WHAT TO WORK ON:
Using the records below, quote only the span that opens with the line containing "Go to Reports in the sidebar" and closes with the line containing "Task: Tick the Reduce Only checkbox", exactly and inclusively.
══ DATA SHOWN
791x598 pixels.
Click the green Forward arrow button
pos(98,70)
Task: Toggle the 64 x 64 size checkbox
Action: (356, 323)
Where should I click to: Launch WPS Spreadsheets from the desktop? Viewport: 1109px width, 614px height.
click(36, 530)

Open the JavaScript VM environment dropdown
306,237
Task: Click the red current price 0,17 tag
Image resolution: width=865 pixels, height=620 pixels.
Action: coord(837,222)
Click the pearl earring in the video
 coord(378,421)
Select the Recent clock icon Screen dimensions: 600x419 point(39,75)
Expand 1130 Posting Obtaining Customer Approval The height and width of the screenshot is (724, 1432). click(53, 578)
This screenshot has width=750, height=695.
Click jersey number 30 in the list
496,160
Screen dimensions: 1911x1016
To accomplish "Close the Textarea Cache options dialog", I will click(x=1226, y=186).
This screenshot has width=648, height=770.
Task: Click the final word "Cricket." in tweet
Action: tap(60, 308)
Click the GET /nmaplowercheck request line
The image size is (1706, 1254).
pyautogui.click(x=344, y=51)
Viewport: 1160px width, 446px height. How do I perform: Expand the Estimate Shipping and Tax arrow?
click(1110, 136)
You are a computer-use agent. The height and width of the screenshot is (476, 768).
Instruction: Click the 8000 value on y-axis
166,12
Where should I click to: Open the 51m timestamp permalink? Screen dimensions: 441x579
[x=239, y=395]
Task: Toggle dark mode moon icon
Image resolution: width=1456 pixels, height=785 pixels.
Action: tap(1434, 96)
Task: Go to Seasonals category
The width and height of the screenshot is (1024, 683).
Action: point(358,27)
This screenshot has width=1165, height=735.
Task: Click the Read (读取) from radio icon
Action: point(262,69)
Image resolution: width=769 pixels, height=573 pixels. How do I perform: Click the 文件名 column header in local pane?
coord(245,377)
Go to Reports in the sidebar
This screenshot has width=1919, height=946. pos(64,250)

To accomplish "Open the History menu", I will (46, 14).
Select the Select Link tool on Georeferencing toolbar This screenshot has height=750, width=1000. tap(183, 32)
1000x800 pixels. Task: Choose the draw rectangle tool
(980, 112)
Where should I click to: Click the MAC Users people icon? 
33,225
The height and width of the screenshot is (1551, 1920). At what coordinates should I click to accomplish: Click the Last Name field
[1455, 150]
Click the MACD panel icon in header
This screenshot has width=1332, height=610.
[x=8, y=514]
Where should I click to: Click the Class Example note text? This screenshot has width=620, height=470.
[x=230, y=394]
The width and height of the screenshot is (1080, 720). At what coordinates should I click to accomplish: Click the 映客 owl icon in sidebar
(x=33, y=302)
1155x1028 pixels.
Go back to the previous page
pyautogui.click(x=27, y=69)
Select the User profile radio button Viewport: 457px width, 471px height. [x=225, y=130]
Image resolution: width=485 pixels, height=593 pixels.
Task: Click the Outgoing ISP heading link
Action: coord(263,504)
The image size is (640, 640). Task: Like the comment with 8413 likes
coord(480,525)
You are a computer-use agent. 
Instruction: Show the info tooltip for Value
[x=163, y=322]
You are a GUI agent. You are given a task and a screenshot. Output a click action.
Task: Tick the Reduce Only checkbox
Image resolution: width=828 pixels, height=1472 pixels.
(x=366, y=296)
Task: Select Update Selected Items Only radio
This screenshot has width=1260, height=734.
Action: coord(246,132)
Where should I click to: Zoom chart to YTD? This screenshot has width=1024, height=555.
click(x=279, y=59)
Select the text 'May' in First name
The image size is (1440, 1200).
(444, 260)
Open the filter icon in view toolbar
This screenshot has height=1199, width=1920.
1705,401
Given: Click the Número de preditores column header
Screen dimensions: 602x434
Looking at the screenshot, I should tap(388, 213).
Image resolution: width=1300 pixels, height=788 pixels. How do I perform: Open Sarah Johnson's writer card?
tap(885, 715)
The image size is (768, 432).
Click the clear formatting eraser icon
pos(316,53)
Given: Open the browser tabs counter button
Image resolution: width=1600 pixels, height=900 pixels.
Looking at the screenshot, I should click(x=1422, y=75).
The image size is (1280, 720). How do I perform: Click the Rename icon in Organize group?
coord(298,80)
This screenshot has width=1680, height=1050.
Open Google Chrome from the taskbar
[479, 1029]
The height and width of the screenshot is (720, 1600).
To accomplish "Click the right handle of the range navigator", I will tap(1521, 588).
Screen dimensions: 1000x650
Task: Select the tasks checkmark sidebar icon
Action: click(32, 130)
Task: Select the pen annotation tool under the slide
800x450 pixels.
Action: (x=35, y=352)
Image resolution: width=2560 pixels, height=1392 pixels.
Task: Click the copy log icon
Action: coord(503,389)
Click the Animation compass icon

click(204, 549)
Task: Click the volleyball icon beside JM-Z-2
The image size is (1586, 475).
════
RESPONSE TO THIS EXERCISE:
Go to Reports in the sidebar
This screenshot has width=1919, height=946. pos(64,250)

To accomplish "Open the History menu", I will (46, 14).
Select the Select Link tool on Georeferencing toolbar This screenshot has height=750, width=1000. tap(183, 32)
1000x800 pixels. Task: Choose the draw rectangle tool
(980, 112)
Where should I click to: Click the MAC Users people icon? 
33,225
The height and width of the screenshot is (1551, 1920). At what coordinates should I click to accomplish: Click the Last Name field
[1455, 150]
Click the MACD panel icon in header
This screenshot has width=1332, height=610.
[x=8, y=514]
Where should I click to: Click the Class Example note text? This screenshot has width=620, height=470.
[x=230, y=394]
The width and height of the screenshot is (1080, 720). At what coordinates should I click to accomplish: Click the 映客 owl icon in sidebar
(x=33, y=302)
1155x1028 pixels.
Go back to the previous page
pyautogui.click(x=27, y=69)
Select the User profile radio button Viewport: 457px width, 471px height. [x=225, y=130]
Image resolution: width=485 pixels, height=593 pixels.
Task: Click the Outgoing ISP heading link
Action: coord(263,504)
The image size is (640, 640). Task: Like the comment with 8413 likes
coord(480,525)
You are a computer-use agent. 
Instruction: Show the info tooltip for Value
[x=163, y=322]
You are a GUI agent. You are given a task and a screenshot. Output a click action.
Task: Tick the Reduce Only checkbox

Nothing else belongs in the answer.